I wrote a deep and long winded post this morning. One with lots of layers and words … and it took me hours, my whole morning. The kind of post that tends to be relatable because many of us share similar feelings. But it didn’t feel great writing it and I’m not going to post it. I realised I was actually writing myself an excuse piece. I was telling a story about how I felt about recent situations that have annoyed me. (I used the phrase ‘wounded by words’ in the piece). I was basically blaming rather than facing.
Basically I was blaming the fact that I don’t feel comfortable around a lot of people and it’s in the facing of truth that we find our way past an obstacle. Often the obstacle is staring back at us, you know the person we see in the mirror. That is where the story is.

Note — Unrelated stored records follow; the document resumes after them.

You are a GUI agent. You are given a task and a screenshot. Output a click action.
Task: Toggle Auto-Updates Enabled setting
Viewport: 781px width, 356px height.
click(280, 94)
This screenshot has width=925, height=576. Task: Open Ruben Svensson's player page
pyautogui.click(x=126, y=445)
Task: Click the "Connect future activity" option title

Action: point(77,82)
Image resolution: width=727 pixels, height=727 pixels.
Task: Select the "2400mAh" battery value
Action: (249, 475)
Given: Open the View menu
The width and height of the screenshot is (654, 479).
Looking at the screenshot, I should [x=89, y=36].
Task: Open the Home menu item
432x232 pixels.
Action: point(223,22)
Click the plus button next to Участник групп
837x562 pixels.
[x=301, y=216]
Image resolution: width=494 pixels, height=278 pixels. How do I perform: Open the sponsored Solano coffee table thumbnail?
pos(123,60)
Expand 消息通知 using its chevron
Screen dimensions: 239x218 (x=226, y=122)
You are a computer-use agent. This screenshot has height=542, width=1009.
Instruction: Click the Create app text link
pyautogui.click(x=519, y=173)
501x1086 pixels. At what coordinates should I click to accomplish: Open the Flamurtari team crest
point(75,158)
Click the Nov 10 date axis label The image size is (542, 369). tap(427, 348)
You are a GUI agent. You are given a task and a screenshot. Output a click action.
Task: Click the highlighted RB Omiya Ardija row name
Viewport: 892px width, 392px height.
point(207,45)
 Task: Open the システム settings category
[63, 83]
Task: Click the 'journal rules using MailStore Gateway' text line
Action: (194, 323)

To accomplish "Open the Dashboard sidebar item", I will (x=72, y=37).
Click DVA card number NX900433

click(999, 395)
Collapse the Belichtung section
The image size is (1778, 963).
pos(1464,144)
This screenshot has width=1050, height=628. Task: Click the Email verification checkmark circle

The reason I write and share, my purpose, has always been to write myself forward and to connect. It’s a kind of reaching for what I need. Perhaps you do it too or maybe you’re into mood boards it’s basically the same, it’s manifesting. So instead of feeling wounded by situations, what’s really bothering me.
It turns out it’s me. Of course, hello mirror. I’m annoying myself. I am the one who is walking into situations and conversations that aren’t me, not away from them. I’m the one who is struggling with motivation and I’m the one who is walking the tightrope between where I want to be and where I am. Eeer I know the view will be breathtaking … when I stop tripping myself up.
Now I have a choice. I can tell myself the same story and find some comfort in projecting the shit that annoys me OR I can tell myself the truth.
JUMP ABOARD IF YOU DARE
It’s how we grow.
Unpack the story.
It’s closer than you think.
What is hard?
Motivation is hard.
Discipline is hard.
Saying no can be hard.
Conflict is hard.
Body changes are hard.
Feeling lonely amongst people is hard.
You know you have this.
It’s within your grasp, if you dare.
Already, you have a plan.
Have a bath, drink a litre of water while you’re in there and put on a mud mask. Hormonal face – I’ll soothe you.
Feels better already.
Decide to write this story (in said bath).
It’s true your hormones are changing.
So you NEED to change.
Time to get on a new ride.
The alcohol has gone perhaps it’s time for the coffee too?
Yes, your adrenals need nurturing.
It’s your soul that needs the fire.
It always has.
Share it with your secret keeper.
Make a commitment to yourself.
Recognise how clever you are.
(Going for a massage your first thought would be have amazing but so is a warm bath and a face mask and it’s basically free.)
Now you’re being kind to yourself.
It’s the best place to start.
It’s always about small steps.
Start where you are.
Make one list.
We’ve arrived at the destination.
Now for the transition.
There are new goals ahead for you.
You have already thrown out the anchors.
It’s your turn now.
You are allowed to take up space.
Choose some non-negotiable’s for a week.
– When you’re wounded by small talk write a deep long letter to a soul sister and send it. You’ll realise all the things you really want to talk about and say.
– Exercise each day. Endorphins matter. Nature holds the answers for you.
– The coffee, you know it’s got to go. Trust yourself.
– Water, yes more. Two litres minimum a day.
– Write when you need to reach, write when you have something to say. Write when you need to find the door. Write to offer a door. It’s always your way home.
– Choose wisely who you confide in … they will either ride with you or be the ones who weigh you down.
It’s time to move.
Change is happening.
Scramble on the ride.
Don’t miss the call.
Now excuse me dear friends, I must go for a walk amongst autumn.